• [取り組む課題]
- a) 新型コロナウイルスと婚礼業界についての文章から、次の問いに答えてください。
(i) 筆者の友人の社長は、どのような事業を行っていますか。
(ii) その友人の事業では、カメラマンはどのような形で確保されていましたか。
(iii) 友人が営業をかけた相手として挙げられているのはどこですか。
- b) ページ抜粋のうち、文末が「ようです」「でしょうか」「と思います」のいずれかで終わる文をすべて探し、それぞれの内容を簡潔に列挙してください。

• [ページ抜粋]
▼
婚礼業界を直撃した新型コロナウイルス
新型コロナウイルスによってさまざまな業界が大きなダメージを負いましたが、特に婚礼業界はかなり深刻です。生活様式まで変えるという話になってくると、仮にコロナウイルスがこの世から無くなっても今まで通りの婚礼が難しくなります。第二第三のコロナウイルスの可能性を考えると一堂に大人数が会するというのはできるだけ避ける方向になり、結婚式を上げずに結婚する人も増えるのではないでしょうか。
そんな中、私の友人でエンドロールなどを制作する事業を行っている社長も婚礼関係の仕事が文字通り消滅してしまいました。一人個人事業主でカメラマンはすべて外注というスタイルだったため、人件費の負担はありませんでしたが友人の仕事を当てにしていたカメラマンは軒並み稼働が無くなり、自宅待機の日々を送っているか別のアルバイトをしているようです。
そんな中、友人は大手の結婚式場に「コロナ後の対応状況をイメージ映像として制作してみませんか」とかオープンキャンパスができなくなった大学に「映像でオープンキャンパスの内容を伝えませんか」と営業をかけ、全く違う角度から仕事を獲得していっているようです。
普通の発想だと、この状況だから仕方がないと自粛してしまいそうなものですが、友人は緊急事態宣言中も相変わらず忙しそうでした。壊滅的な打撃を受けた婚礼業界の一角にいる業者でここまで忙しそうにしているのは珍しいと思います。
▲
• [提供情報]
▼
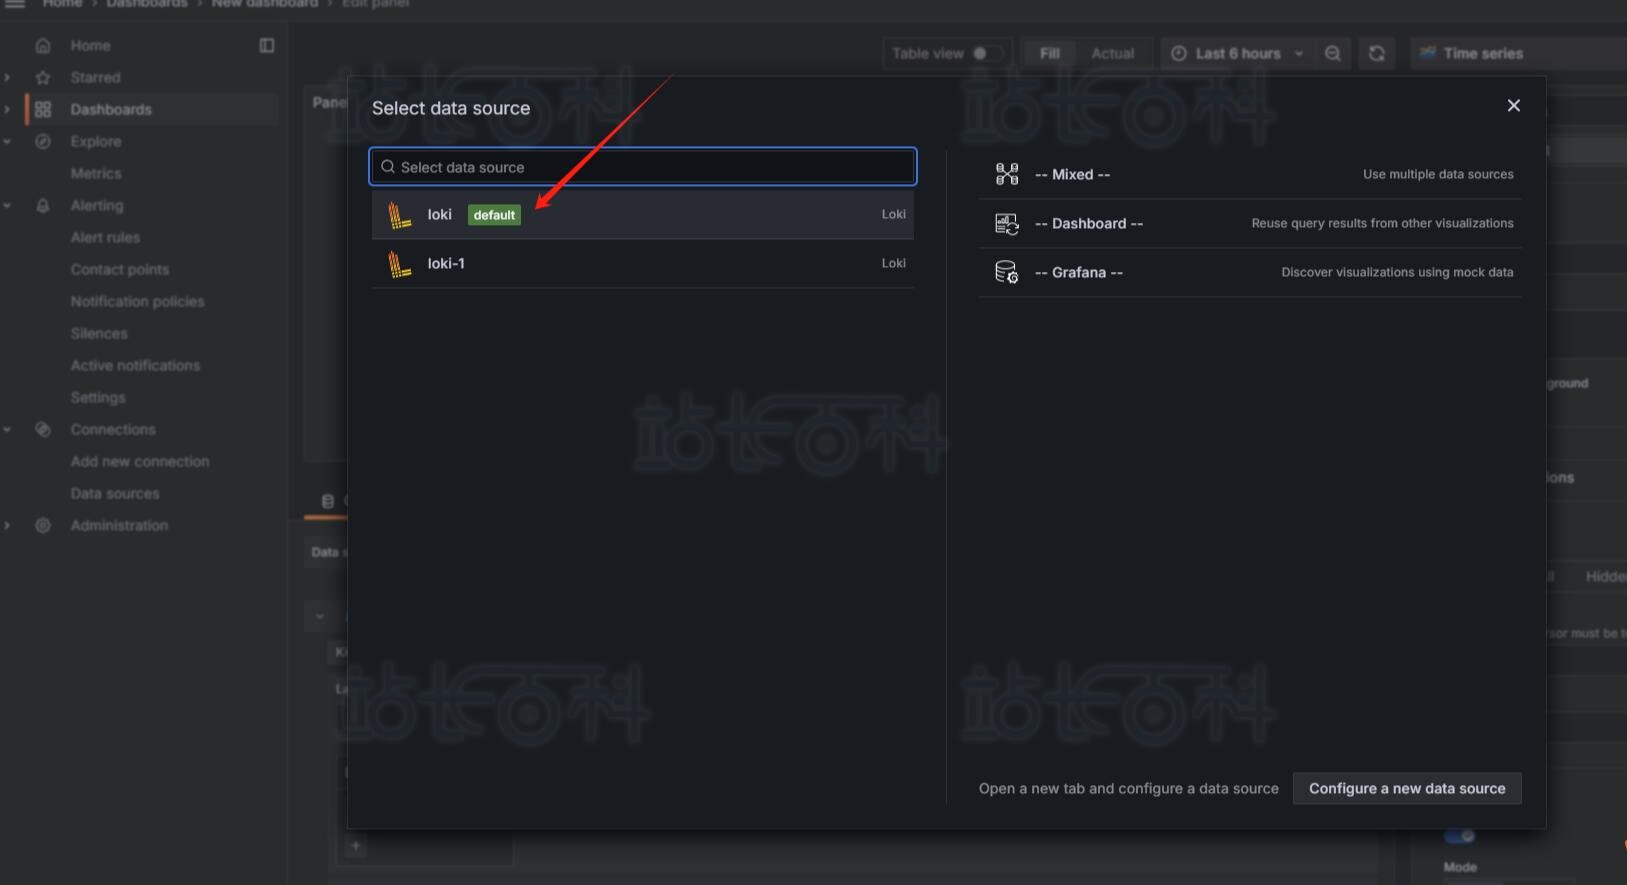
Task: Click the Home icon in sidebar
Action: coord(43,46)
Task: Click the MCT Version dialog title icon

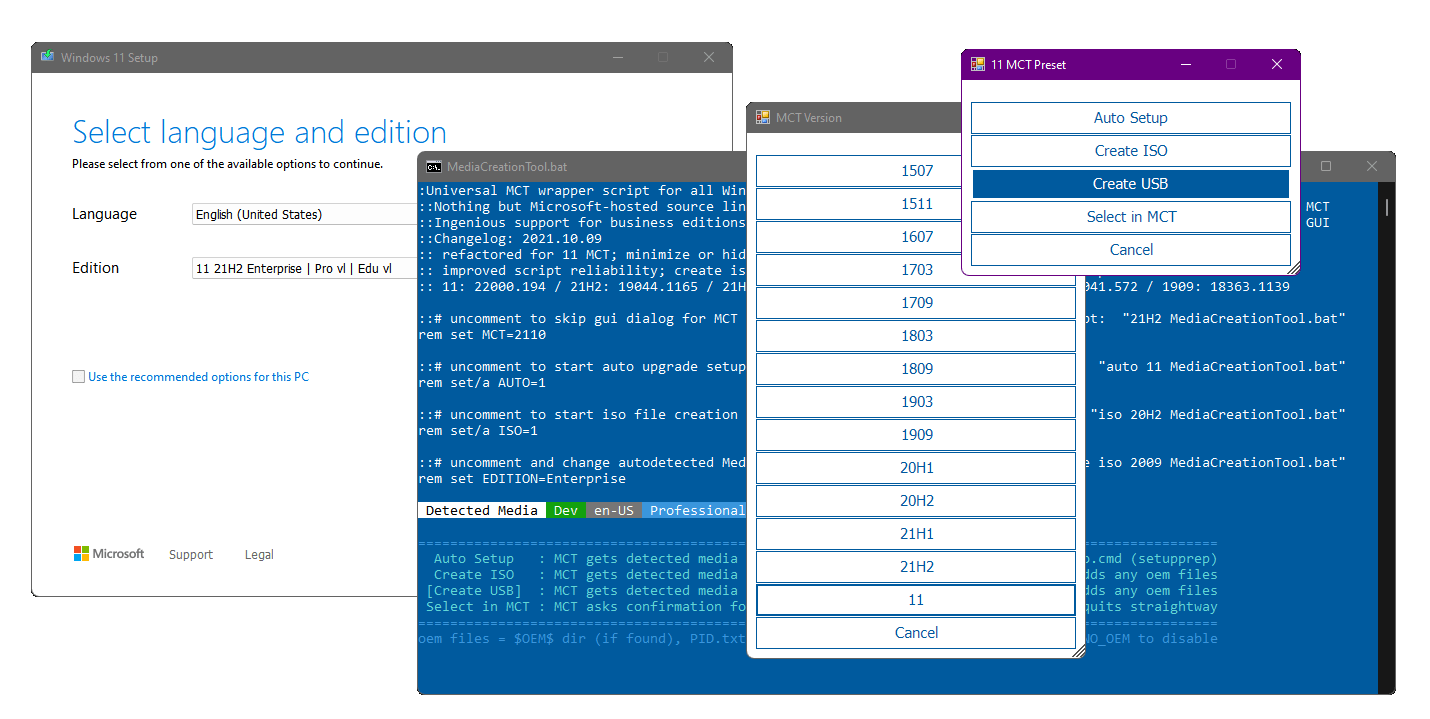Action: click(764, 117)
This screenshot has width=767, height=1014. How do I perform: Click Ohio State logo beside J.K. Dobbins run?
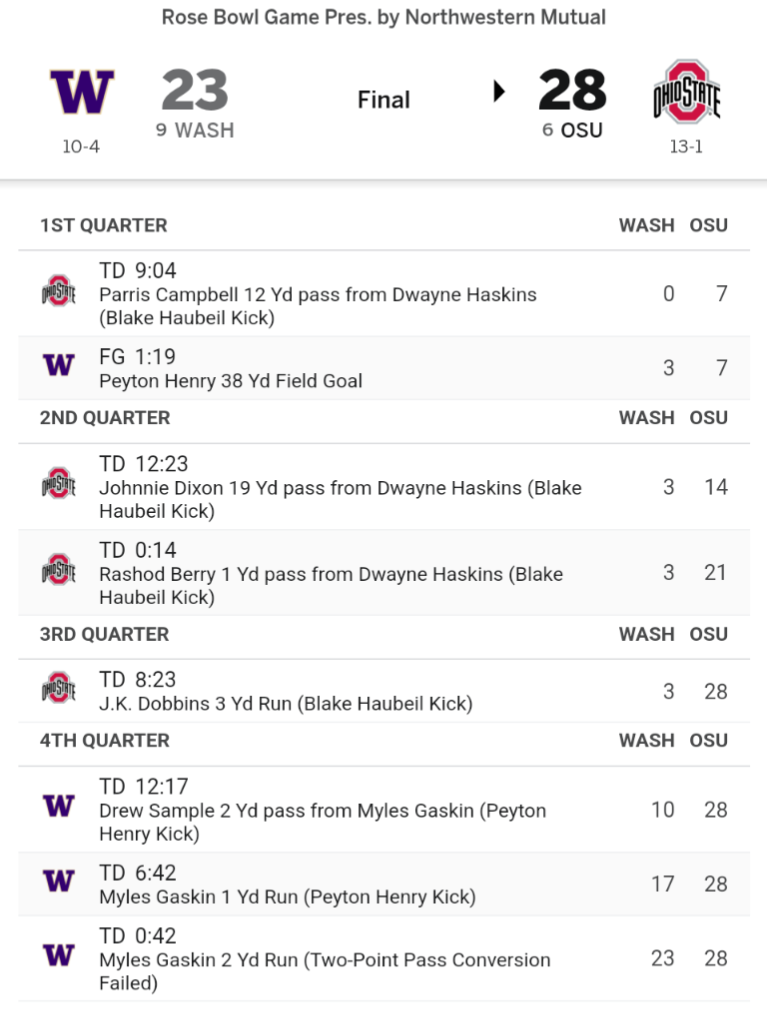[58, 690]
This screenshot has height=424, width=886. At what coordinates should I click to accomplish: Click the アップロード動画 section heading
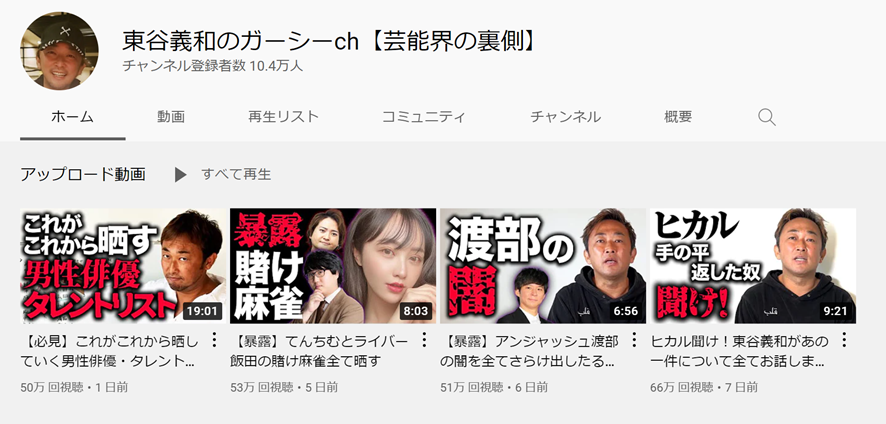point(82,175)
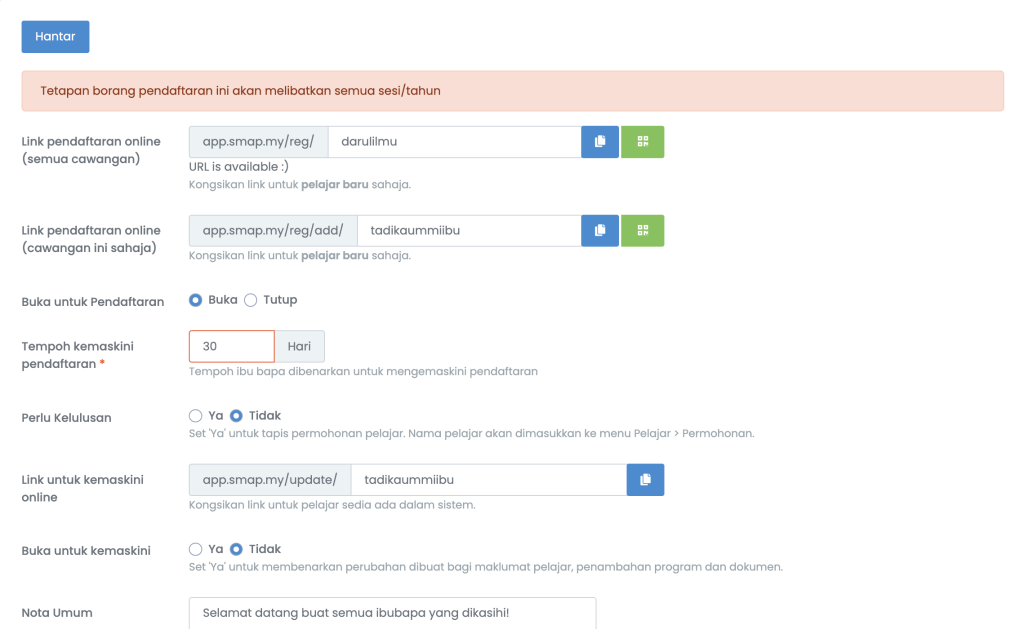Copy the this-branch-only registration link
The width and height of the screenshot is (1024, 629).
tap(600, 231)
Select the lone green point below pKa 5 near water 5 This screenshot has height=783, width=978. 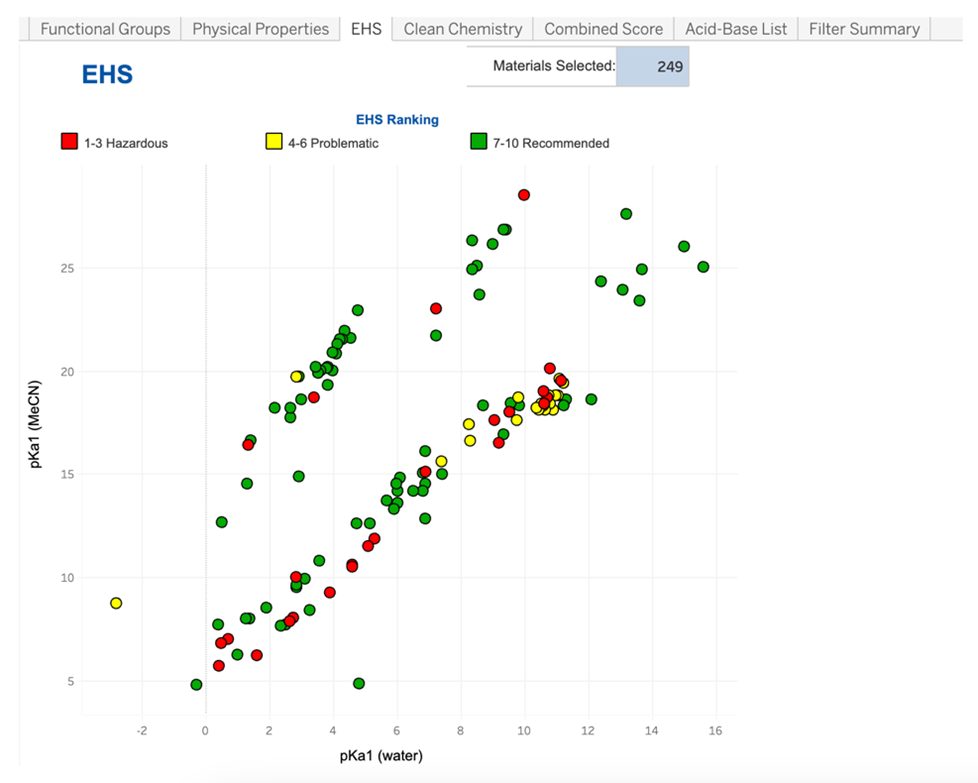point(359,683)
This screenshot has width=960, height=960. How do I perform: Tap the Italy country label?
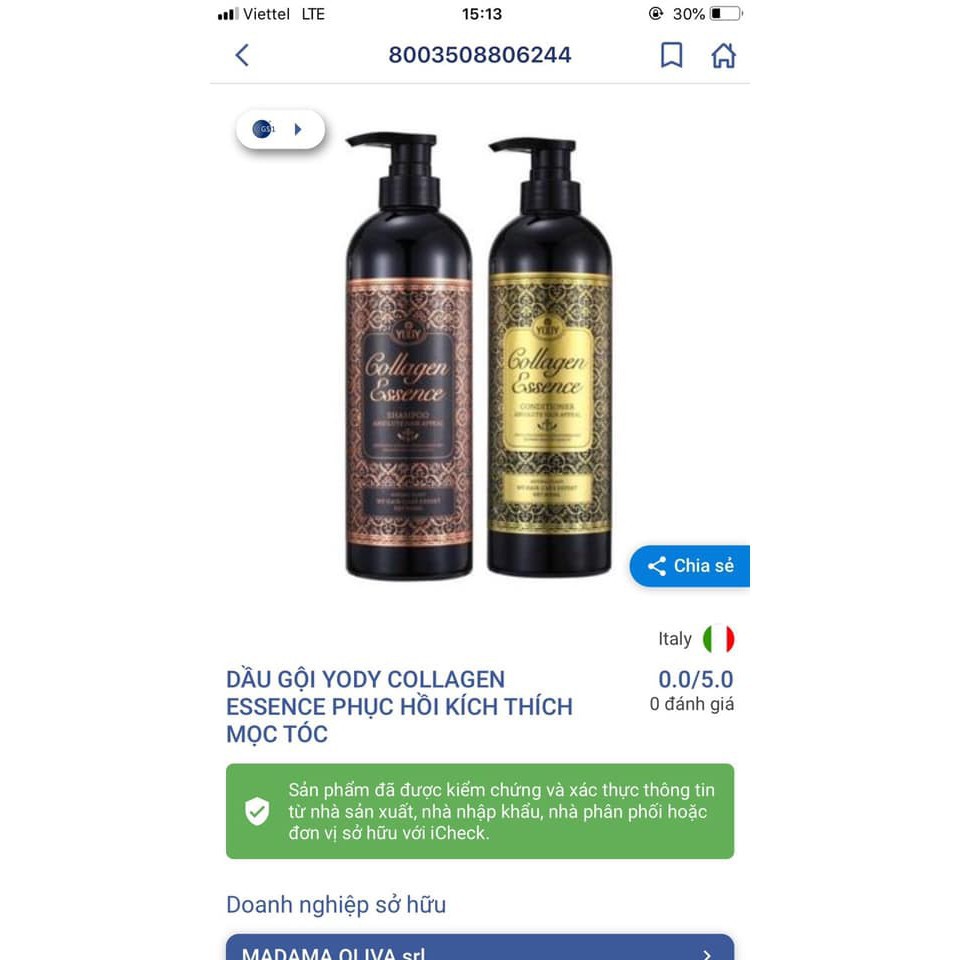coord(675,639)

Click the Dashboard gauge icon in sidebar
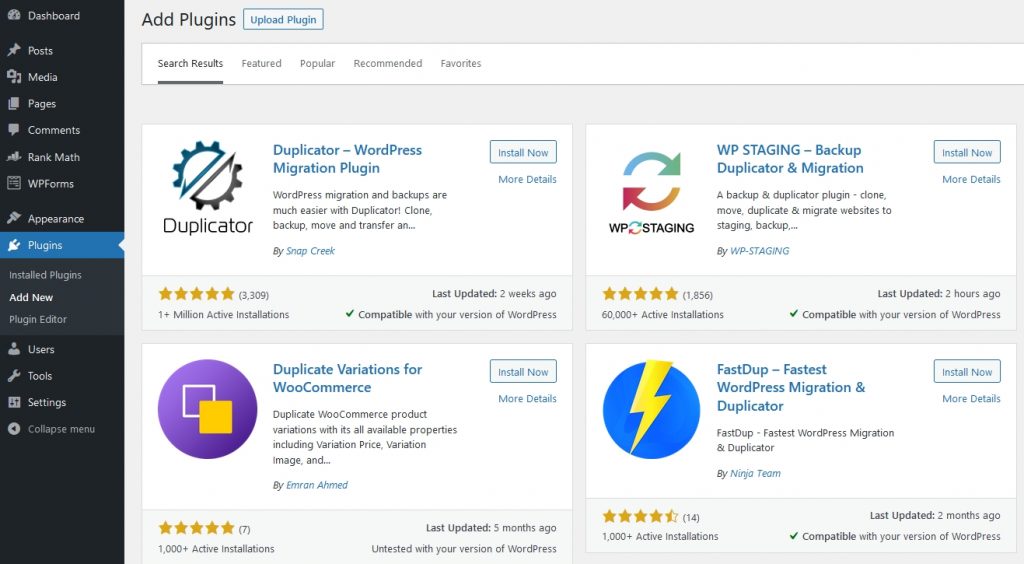(14, 16)
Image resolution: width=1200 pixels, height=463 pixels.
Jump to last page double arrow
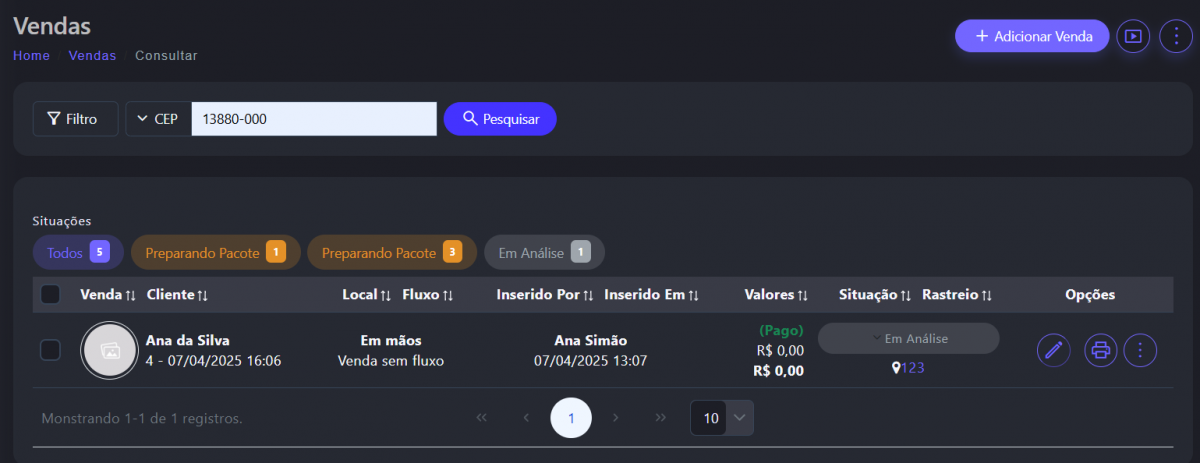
▲
• [記述回答]
- a)
(i) エンドロールなどを制作する事業
(ii) すべて外注
(iii) 大手の結婚式場と、オープンキャンパスができなくなった大学

- b)
・結婚式を挙げずに結婚する人も増えるのではないか（「でしょうか」）
・友人の仕事を当てにしていたカメラマンは軒並み稼働が無くなり、自宅待機の日々を送っているか別のアルバイトをしている（「ようです」）
・友人は営業をかけ、全く違う角度から仕事を獲得していっている（「ようです」）
・壊滅的な打撃を受けた婚礼業界の一角にいる業者で、ここまで忙しそうにしているのは珍しい（「と思います」）